Alors il en est où notre Clémenceau et son amiante ?
Quelque part en mer, il poursuit tranquillement son voyage vers l’Inde pour y être démantelé comme si rien n’était. Un peu à la manière d’un autiste, le porte-avions français se dirige vers l’état du Gujarat malgré les protestations, les critiques et surtout l’hypothétique autorisation finale de la cour suprême indienne qui avait donné dans un premier temps avis négatif. Cette décision est attendue pour le 13 février au plus tard.

En attendant, la quantité d’amiante sur le Clémenceau fait débat en France. L’état français affirme que le porte-avions en contient uniquement 45 tonnes. Mais dans un dossier de ce type qui mélange informations militaires et polémique internationale, croire dans la sincérité de l’état français n’est pas évident. D’autant plus que la société technopure, qui a retiré une partie de l’amiante sur le navire, avance des chiffres nettement plus importants. Des experts, mandatés par des associations militant contre le démantèlement du navire en Inde, annoncent une quantité d’amiante entre 500 et 1000 tonnes[1] (ainsi que d’autre substances dangereuses).
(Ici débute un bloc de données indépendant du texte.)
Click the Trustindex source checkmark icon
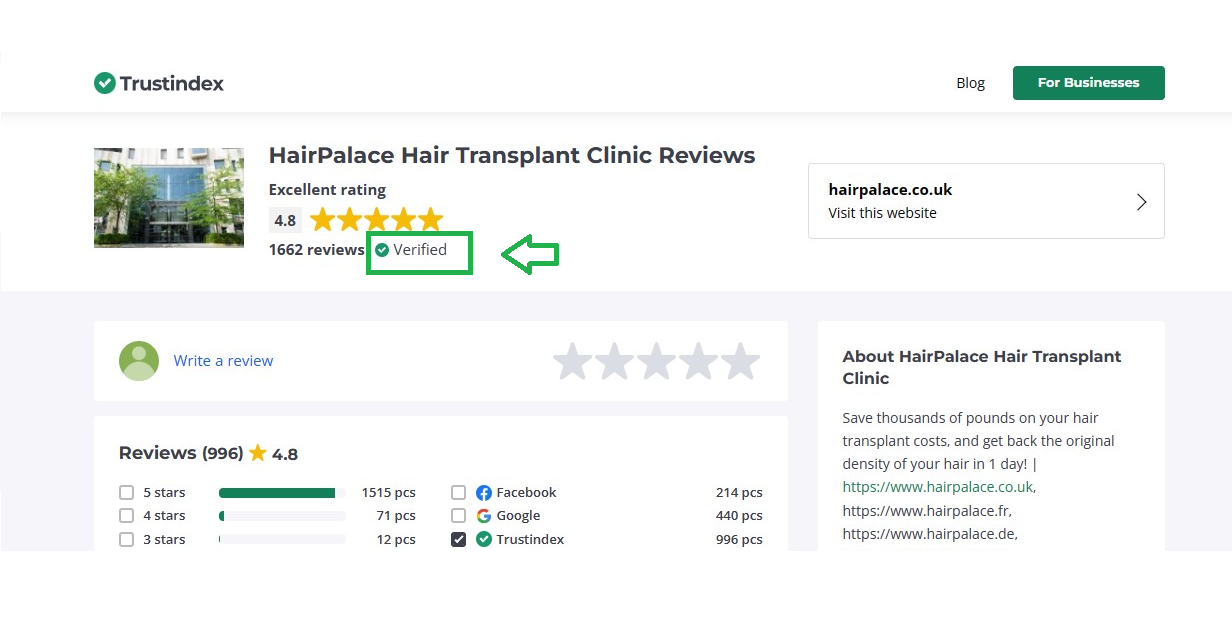 484,540
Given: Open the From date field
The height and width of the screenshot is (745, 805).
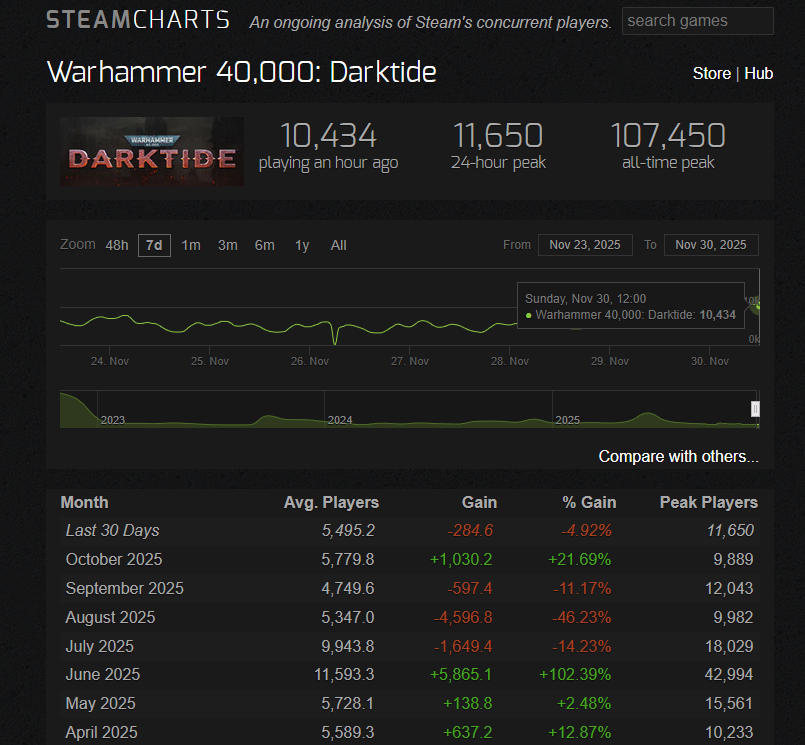Looking at the screenshot, I should point(585,245).
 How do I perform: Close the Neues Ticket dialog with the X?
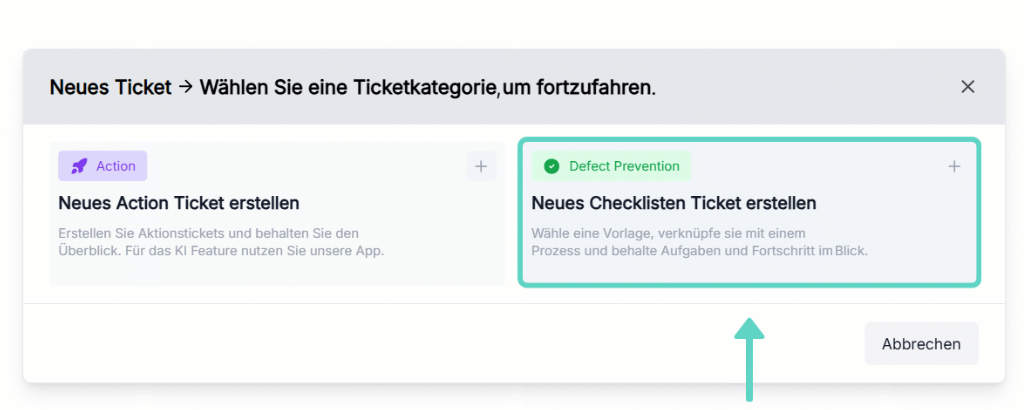(967, 86)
Les experts se sont appuyés sur les documents fournis par technopure à la cour suprême indienne.

Le 31 janvier, l’état français, pour empêcher cette expertise, s’est permit d’assigner en justice les associations L’Andeva, Ban Asbestos, le Comité anti-amiante Jussieu et Greenpeace[2]. Situation paradoxale où des associations civiles se retrouvent du coté des accusés pour avoir demandé plus de transparence ; la justice a rejeté les poursuites.

Deux éléments supplémentaires pourraient avoir des incidences sur cette polémique sans que je puisse en estimer l’impact :

  • Le commissaire européen à l’environnement demande des explications à la France sur les conditions de cette opération. Une enquête est en cours sur la légalité de ce transfert. Aujourd’hui, ce n’est plus l’Egypte ou l’Inde mais nos partenaires européens qui cherche à valider si cette opération respecte le droit européen. Or le règlement européen indiquerait qu’aucune dérogation n’est prévue pour les navires militaires[3]. Une procédure pour infraction à la législation européenne qui interdit le transfert de déchets dangereux vers des pays non membres de l’ OCDE est envisagée.
  • Jacques Chirac devrait se rendre en Inde avant la fin février[4]. Ce voyage pourrait mettre le président dans une situation délicate.

Autrement, selon un article de l’humanité[5], le chantier d’Alang censé accueillir le porte-avions français ne paraît pas être un poste d’avant-garde pour la protection et la sécurité des travailleurs. Le journaliste évoque 50 morts par an en plus des blessés, des problèmes de santé lié au contact de produits toxiques le tout dans un chantier gigantesque que les syndicats qualifient de zone de non-droit. Les employés travaillent à la journée ce qui permet de se séparer de toute personne osant revendiquer une quelconque amélioration des conditions de travail. Bref que du bonheur !

Si je reviens sur cette histoire que j’ai déjà largement traité[6] c’est que cette polémique n’est pas juste une pollution de plus d’un pays industrialisé dans un pays en voie de développement. Cette affaire met en cause directement l’état français et si ce n’est vraisemblablement pas une première, la médiatisation lui donne une résonance internationale. Une des conséquences déjà acquise de ce dossier c’est la perte de la légitimité de l’état français pour lutter contre la pollution dans les pays du sud. En effet, comment aujourd’hui l’état français pourrait se permettre de condamner une pollution illégale alors que le gouvernement fait la même chose en notre nom?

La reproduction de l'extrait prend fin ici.